Your objective
Leave out all pictures. Extract exactly the lines from the one containing "Where should I click to: Expand" through the end of the data.

▼

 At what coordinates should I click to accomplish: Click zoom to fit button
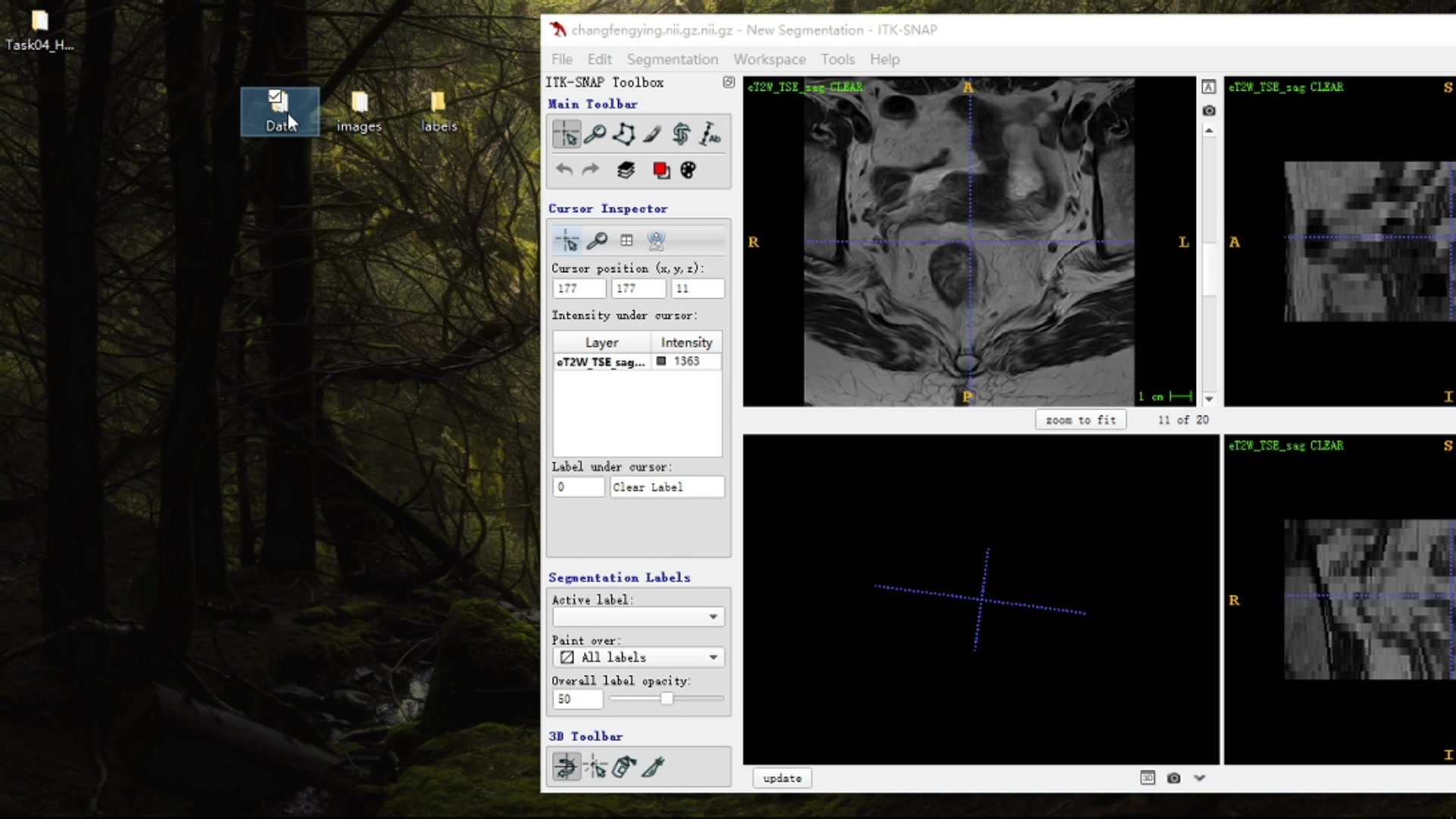click(x=1080, y=419)
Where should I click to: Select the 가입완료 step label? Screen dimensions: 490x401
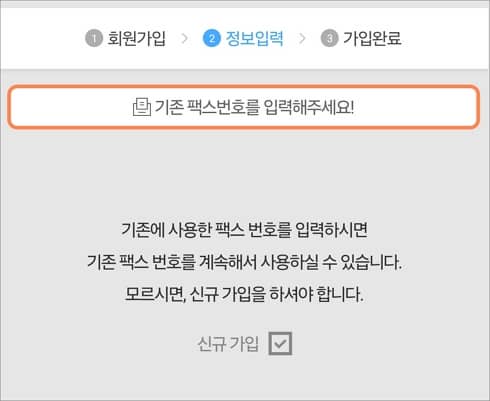372,38
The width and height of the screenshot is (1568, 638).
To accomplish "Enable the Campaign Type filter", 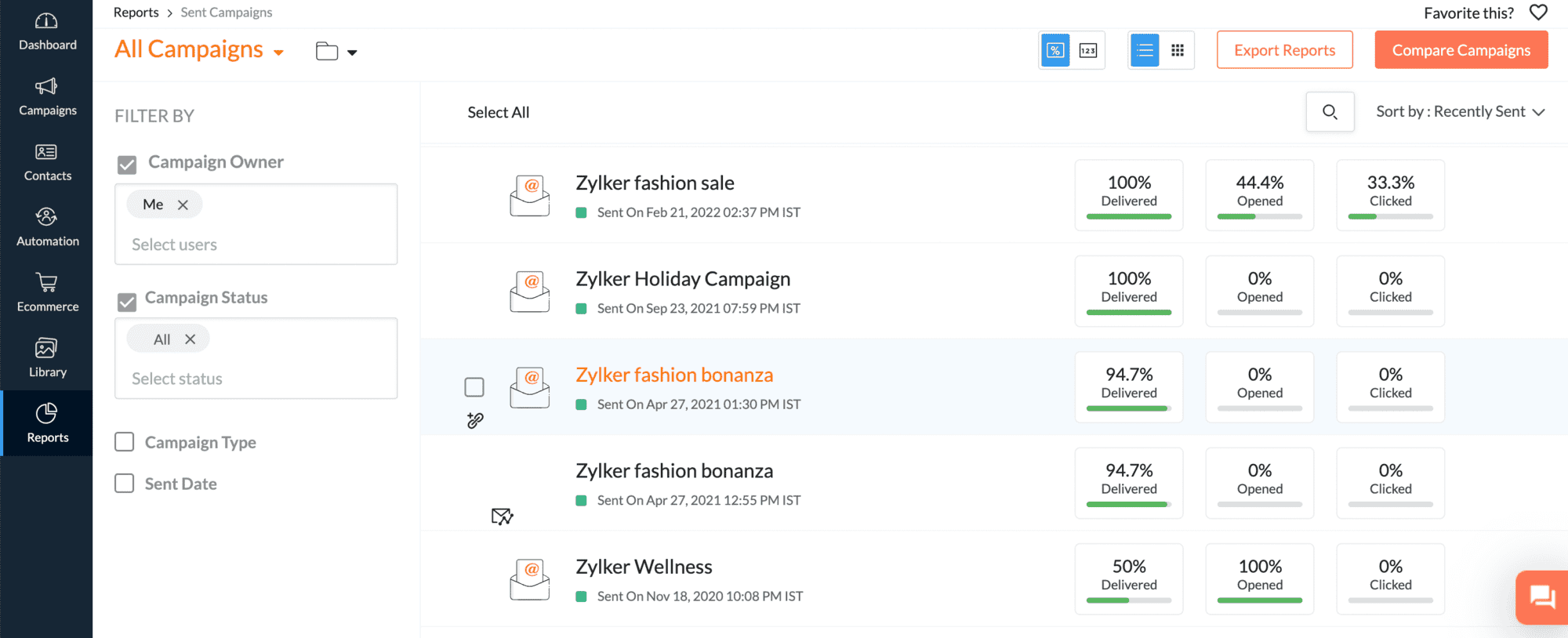I will 125,442.
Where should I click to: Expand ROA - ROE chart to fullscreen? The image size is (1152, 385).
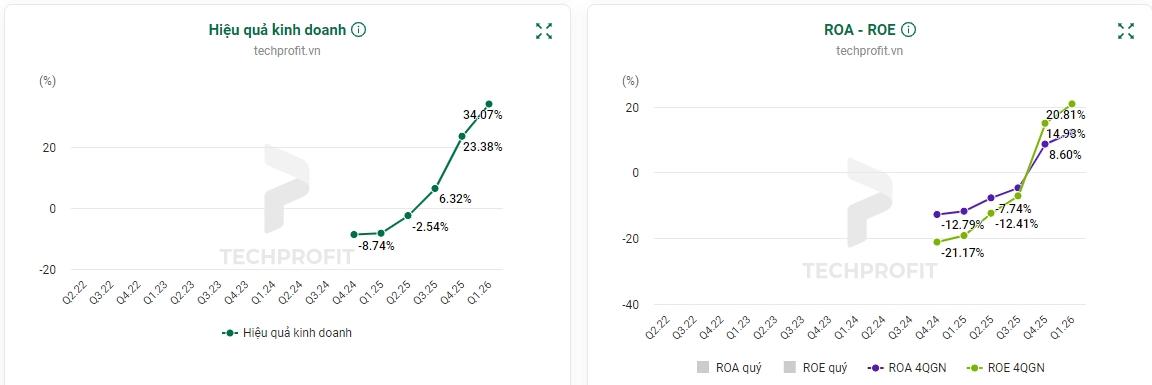(x=1126, y=31)
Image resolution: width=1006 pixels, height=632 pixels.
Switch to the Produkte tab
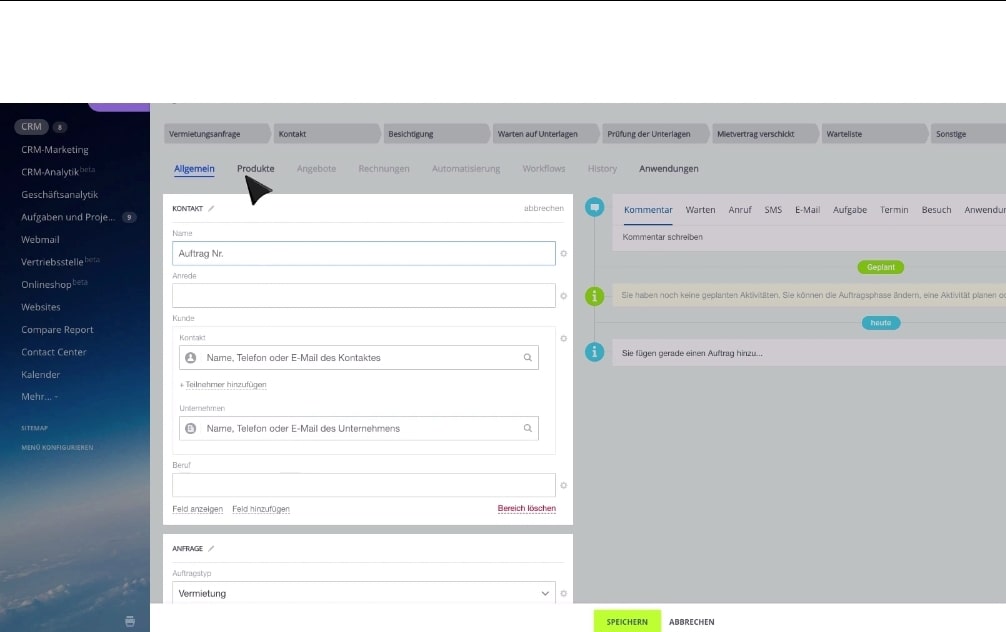pyautogui.click(x=255, y=168)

▲

Result
Where should I click to: Expand ROA - ROE chart to fullscreen? The image size is (1152, 385).
(x=1126, y=31)
Image resolution: width=1006 pixels, height=632 pixels.
Switch to the Produkte tab
pyautogui.click(x=255, y=168)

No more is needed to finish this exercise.